Если историки в основном соглашаются с указанной датировкой «большого террора», то по всем другим его аспектам они расходятся - о намерении государства, целях репрессий, роли внешних и внутренних факторов в ходе террора, степени централизованного контроля, числе жертв, реакции на террор советских граждан и т.д. Некоторые исследователи исходят из понимания советского режима как тоталитарного. По их мнению, власти, стремясь установить тотальный политический контроль в стране, прибегали к суровым репрессиям. Террор вырастал из самой приверженности большевиков к антидемократической идеологии. Придя к власти, они стремились разрушить элементы гражданского общества. Террор давал им возможность укрепить свою власть. Ученые, пишет автор, которые придерживались такой интерпретации террора, принимали во внимание прежде всего политическую историю. Они считали Советский Союз тоталитарным государством, в котором небольшая группа партийных лидеров установила свой контроль над всеми сферами социальной, экономической и политической жизни страны. Изучая политическую историю, исследователи придавали большое значение действиям руководителей партии и государства и второстепенное - деятельности рабочих, крестьян и других социальных групп.

В 1980-х годах новый интерес к социальной истории породил «ревизионистский» вызов этим представлениям. Историки нового направления в историографии начали тщательно изучать изломы и напряжения внутри советского государства. Они фиксировали резкие колебания в политике, изучали взаимоотношения между центральной и местными властями, противоречия между проводимыми кампаниями за справедливость и нарушениями законности, отмечали воздействие внешних и внутренних факторов на жизнь страны. Изучалась и динамика взаимодействия между политикой

государства и откликами на нее населения, воздействие социальных напряжений внутри общества на действия государства, исследовались институты и социальные группы, раскрывались сложные взаимоотношения между государственными инициативами и общественными интересами. Было обнаружено, что рабочие и крестьяне использовали ритуалы и риторику террора, выдвигая обвинения против управляющих и должностных лиц в злоупотреблениях. Такое внимание к истории социальных групп подняло новые вопросы о взаимоотношениях между их интересами и приказами «сверху» в развитии репрессий. Но в целом историки не ответили на эти новые вопросы.

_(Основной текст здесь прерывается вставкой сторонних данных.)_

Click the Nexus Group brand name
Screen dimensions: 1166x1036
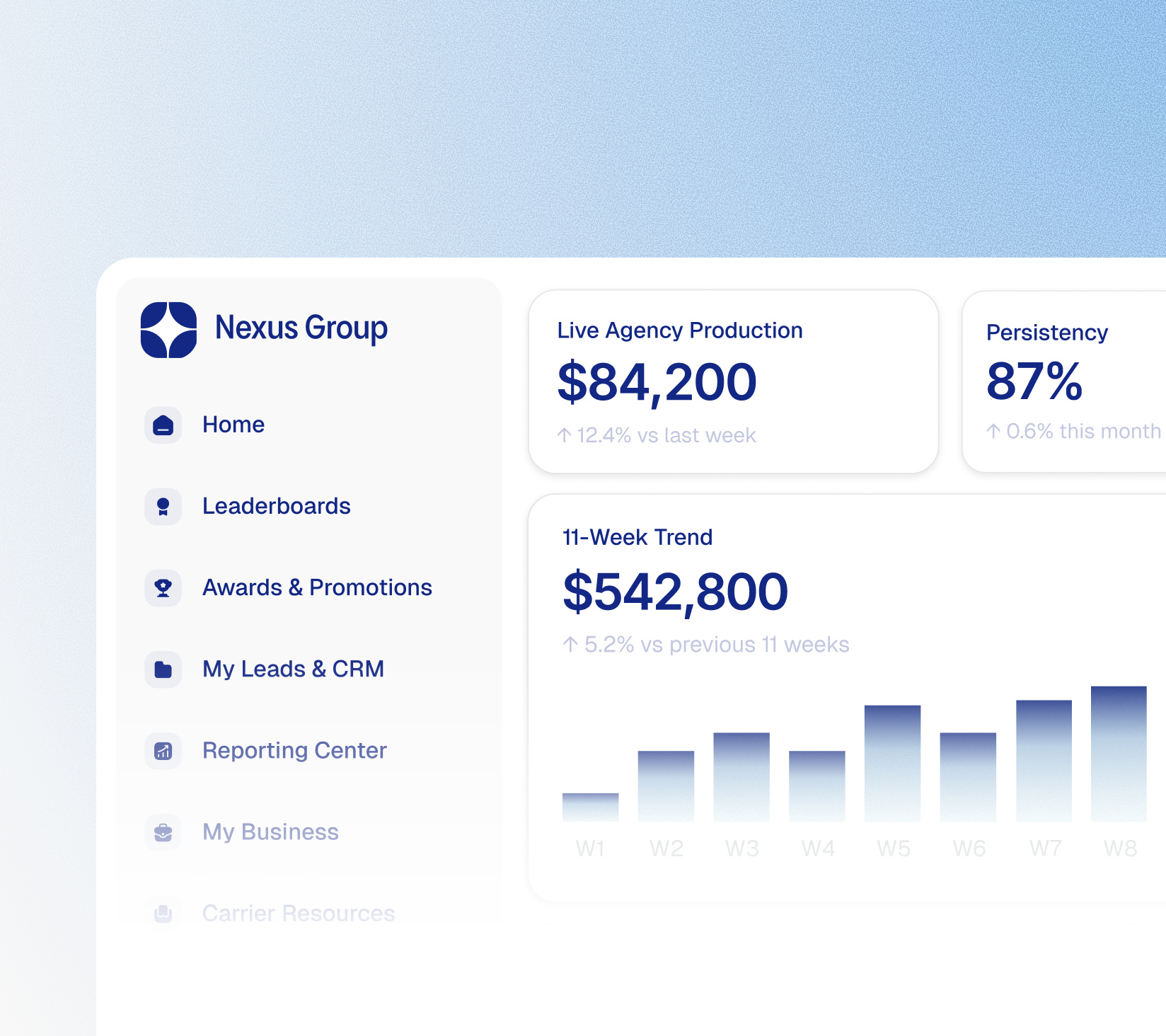[x=301, y=328]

В 1990-е годы стали доступными те архивные материалы, в которых оказались важные сведения о личной роли Сталина в определении целей террора. Архивы содержат и новую информацию о жертвах репрессий. Но хотя число жертв оказалось меньше, чем это заявлялось прежде, диапазон различных групп населения, втянутых в репрессии, оказался значительно шире. Новые изыскания существенно расширяют категории жертв среди руководителей экономики, партийных и военных руководителей, бывших оппозиционеров и деятелей компартий (с. 5). Новые находки в архивах имели разнородное влияние на дебаты о терроре. Они подтвердили утверждение историков о Сталине, лично сыгравшем большую роль в репрессиях. Ряд ученых характеризуют террор как серию карательных действий, инициированных из центра, - массовые репрессии начались и закончились по команде сверху. Даже массовые «эксцессы» определялись директивами из центра. Руководителей партии подталкивала к санкционированию репрессий не только внутрипартийная борьба, но и социальная нестабильность в стране. Порой в литературе утверждается, что Сталин обратился к массовым репрессиям, чтобы уничтожить недовольные социальные группы, которые могли стать «пятой колонной» в случае войны. В литературе есть мнение, что импульс к изданию распоряжения № 00447, давшее зеленый свет массовым репрессиям в июле 1937 г., шел «снизу». Содействовали распространению террора и местные партийные руководители. Историки, исследующие инициативы НКВД на местном уровне, также оспаривают мнение о всеобщем контроле ситуации в стране из центра. В то же время новые документы бросают вызов идее, что неуемное стремление Сталина к

власти было главной движущей силой террора. Колебания, неопределенность курса и попятные движения отличали путь партии к террору. Сталин и другие партийные вожди даже колебались по вопросу о том, как интерпретировать убийство Кирова, - событие, которое в ретроспективе оказалось главным катализатором в развитии террора.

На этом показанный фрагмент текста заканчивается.